# What needs to be done
Copy out the part of the blog post on the DePuy settlement that opens with the words containing "Today’s email brings" and closes with "brief settlement document.", substituting "faithful blogger" for "loyal blogger".

# Page text
◆ ◆ ◆

The OIG Don’t Like That: Rockin’ The Casbah, Rockin’ the Casbah

June 4, 2024By Jeffrey N. Wasserstein

Today’s email brings an interesting, and somewhat confusing settlement of what should have been an ordinary antikickback statute case, and may bring about a clash between what many companies do and what the government may be objecting to.  Or, perhaps your loyal blogger is reading too much into a brief settlement document.

The facts of the settlement are rather simple.  DePuy Synthes, a subsidiary of J&J, was alleged to have given a Massachusetts spine surgeon named Tony Tannoury spinal implants and tools worth thousands of dollars in order to secure his business.  In 2023, DePuy paid $9.75 million to resolve these allegations.  (I remember when a $9.75 million settlement meant something.  These days, I barely read the papers if it’s less than a billion.  Also, stay off my lawn you durn kids.)  All of this is very routine and not terribly interesting.

Now, here’s where things get crazy kids.  Dr. Tannoury was alleged to have performed surgeries using these products in the Kingdom of Saudi Arabia, Lebanon, and Qatar.  However, there is not a single allegation in the settlement agreement that Dr. Tannoury was paid for these surgeries.  Now, the implication may be that he was, and it was this profit that induced him to favor DePuy products with his patients who were covered by Medicare and Medicaid in the United States.

◆ ◆ ◆

# Extracted records
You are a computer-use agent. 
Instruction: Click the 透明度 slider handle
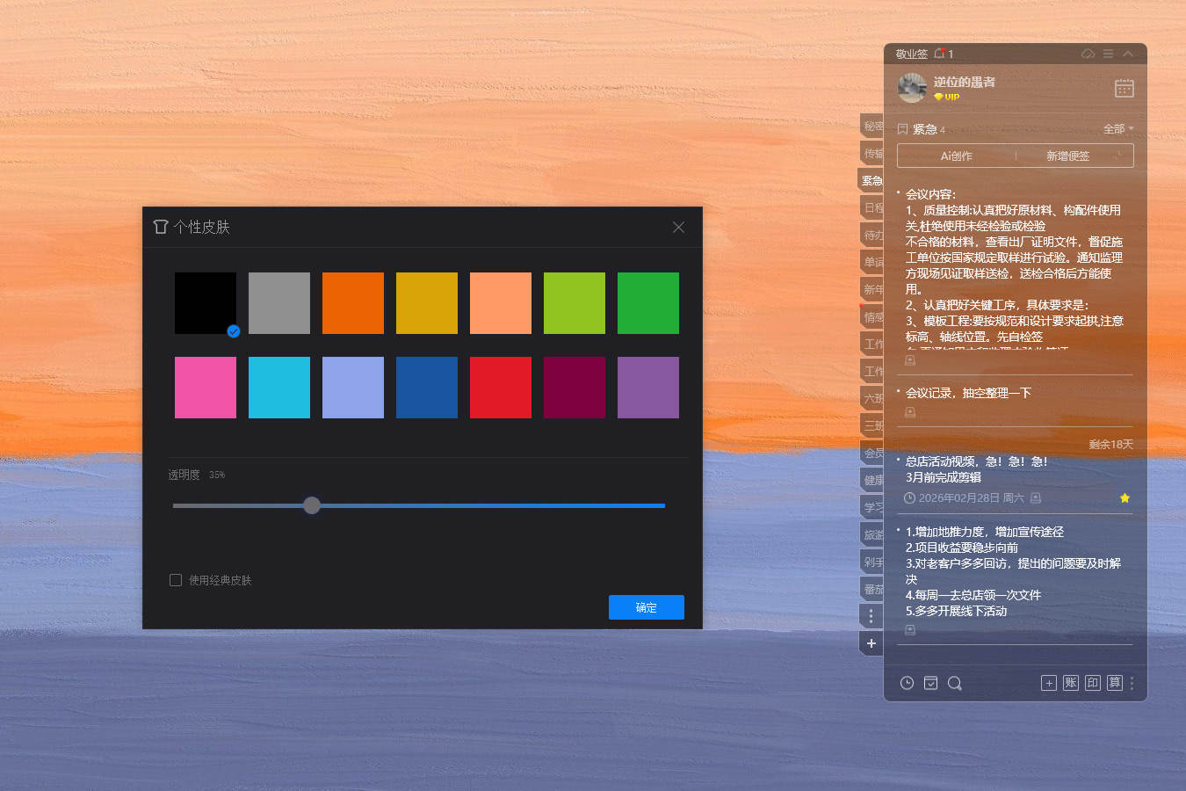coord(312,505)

◆ ◆ ◆

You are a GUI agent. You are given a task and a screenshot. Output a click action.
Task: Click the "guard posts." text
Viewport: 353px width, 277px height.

◆ ◆ ◆

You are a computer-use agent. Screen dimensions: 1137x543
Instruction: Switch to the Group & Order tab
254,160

◆ ◆ ◆

# Expected answer
Today’s email brings an interesting, and somewhat confusing settlement of what should have been an ordinary antikickback statute case, and may bring about a clash between what many companies do and what the government may be objecting to.  Or, perhaps your faithful blogger is reading too much into a brief settlement document.